- _SOURCE INFORMATION_
____

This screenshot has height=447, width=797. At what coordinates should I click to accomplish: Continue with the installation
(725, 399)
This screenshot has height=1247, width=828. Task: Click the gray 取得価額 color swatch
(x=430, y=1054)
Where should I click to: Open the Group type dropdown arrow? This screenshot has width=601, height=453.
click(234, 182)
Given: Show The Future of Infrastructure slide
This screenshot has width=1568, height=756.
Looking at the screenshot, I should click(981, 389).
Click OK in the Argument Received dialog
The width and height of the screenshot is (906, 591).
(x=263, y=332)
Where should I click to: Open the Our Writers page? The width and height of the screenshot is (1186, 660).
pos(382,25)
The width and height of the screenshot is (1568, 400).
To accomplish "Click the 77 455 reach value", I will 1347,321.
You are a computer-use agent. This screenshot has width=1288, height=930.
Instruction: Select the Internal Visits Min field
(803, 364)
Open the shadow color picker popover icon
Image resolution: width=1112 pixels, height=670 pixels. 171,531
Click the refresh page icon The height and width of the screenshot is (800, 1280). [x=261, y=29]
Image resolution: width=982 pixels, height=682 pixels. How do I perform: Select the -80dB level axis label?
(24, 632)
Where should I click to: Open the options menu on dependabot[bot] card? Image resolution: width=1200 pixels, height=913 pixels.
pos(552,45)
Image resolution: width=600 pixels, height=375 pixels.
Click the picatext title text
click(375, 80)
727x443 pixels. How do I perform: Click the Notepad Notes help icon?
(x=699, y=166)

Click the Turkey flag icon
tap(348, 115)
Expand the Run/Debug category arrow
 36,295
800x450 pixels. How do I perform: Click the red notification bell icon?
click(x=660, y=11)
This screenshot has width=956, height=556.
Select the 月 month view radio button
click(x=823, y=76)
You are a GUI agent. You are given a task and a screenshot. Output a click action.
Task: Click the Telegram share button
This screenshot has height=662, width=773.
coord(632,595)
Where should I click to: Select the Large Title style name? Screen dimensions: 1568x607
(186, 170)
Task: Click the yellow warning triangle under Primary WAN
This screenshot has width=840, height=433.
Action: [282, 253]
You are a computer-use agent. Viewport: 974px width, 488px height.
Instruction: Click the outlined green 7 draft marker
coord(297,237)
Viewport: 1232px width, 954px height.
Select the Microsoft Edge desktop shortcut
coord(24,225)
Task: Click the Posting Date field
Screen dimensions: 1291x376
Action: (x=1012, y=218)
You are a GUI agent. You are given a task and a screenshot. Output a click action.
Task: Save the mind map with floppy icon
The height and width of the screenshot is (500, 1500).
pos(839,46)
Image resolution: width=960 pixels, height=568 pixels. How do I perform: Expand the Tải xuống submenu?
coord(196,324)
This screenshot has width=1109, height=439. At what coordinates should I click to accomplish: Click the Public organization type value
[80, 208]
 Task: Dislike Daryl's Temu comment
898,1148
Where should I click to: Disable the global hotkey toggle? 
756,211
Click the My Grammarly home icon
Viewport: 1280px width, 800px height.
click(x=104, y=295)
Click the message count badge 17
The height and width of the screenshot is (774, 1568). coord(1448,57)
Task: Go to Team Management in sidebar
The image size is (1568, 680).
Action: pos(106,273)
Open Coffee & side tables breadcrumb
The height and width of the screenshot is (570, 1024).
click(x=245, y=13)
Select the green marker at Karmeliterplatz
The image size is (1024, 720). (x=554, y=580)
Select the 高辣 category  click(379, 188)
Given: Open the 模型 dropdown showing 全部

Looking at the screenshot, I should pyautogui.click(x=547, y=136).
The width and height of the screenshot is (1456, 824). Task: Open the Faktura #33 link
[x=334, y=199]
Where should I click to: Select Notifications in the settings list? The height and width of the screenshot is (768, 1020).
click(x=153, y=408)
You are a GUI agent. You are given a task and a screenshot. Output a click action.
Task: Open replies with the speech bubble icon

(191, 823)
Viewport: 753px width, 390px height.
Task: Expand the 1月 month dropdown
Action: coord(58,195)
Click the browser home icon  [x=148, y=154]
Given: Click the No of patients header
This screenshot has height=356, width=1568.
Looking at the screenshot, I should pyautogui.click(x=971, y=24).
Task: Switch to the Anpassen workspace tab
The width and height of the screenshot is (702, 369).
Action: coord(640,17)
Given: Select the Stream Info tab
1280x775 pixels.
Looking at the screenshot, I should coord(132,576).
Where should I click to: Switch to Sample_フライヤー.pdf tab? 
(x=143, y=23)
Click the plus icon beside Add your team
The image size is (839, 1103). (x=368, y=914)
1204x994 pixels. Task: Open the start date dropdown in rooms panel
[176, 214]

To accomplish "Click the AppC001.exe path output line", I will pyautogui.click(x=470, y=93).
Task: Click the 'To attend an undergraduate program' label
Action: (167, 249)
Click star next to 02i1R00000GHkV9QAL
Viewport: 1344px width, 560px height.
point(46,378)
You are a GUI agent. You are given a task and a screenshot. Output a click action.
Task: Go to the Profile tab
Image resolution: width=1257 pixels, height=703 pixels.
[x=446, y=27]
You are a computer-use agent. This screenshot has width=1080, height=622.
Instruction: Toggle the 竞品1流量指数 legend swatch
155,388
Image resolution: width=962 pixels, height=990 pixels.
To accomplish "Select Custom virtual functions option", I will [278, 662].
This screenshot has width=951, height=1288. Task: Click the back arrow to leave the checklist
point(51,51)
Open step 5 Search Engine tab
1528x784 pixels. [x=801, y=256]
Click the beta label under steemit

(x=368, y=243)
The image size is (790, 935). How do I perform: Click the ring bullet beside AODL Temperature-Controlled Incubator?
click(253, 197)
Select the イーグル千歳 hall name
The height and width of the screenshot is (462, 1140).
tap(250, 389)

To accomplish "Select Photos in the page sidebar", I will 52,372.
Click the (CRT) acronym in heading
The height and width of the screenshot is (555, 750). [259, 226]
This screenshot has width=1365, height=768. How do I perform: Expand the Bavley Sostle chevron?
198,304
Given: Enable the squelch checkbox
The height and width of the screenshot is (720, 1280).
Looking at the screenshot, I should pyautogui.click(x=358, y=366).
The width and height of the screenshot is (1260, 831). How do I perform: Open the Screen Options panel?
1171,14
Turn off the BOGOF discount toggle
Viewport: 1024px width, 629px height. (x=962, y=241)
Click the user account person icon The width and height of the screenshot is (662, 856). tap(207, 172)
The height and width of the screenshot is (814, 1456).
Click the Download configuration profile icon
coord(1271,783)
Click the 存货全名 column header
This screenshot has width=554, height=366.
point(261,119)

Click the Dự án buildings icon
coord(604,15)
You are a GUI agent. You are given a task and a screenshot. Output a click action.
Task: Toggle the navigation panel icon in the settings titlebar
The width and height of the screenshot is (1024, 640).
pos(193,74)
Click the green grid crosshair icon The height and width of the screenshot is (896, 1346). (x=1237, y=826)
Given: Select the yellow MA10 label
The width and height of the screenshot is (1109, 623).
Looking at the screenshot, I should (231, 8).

____

- _BRIEF_
Lines from the start of the records through the one containing "Given: Show The" are what should be retyped, exactly and in full, both ends included.

- _ANSWER BELOW_
This screenshot has height=447, width=797. At what coordinates should I click to accomplish: Continue with the installation
(725, 399)
This screenshot has height=1247, width=828. Task: Click the gray 取得価額 color swatch
(x=430, y=1054)
Where should I click to: Open the Group type dropdown arrow? This screenshot has width=601, height=453.
click(234, 182)
Given: Show The Future of Infrastructure slide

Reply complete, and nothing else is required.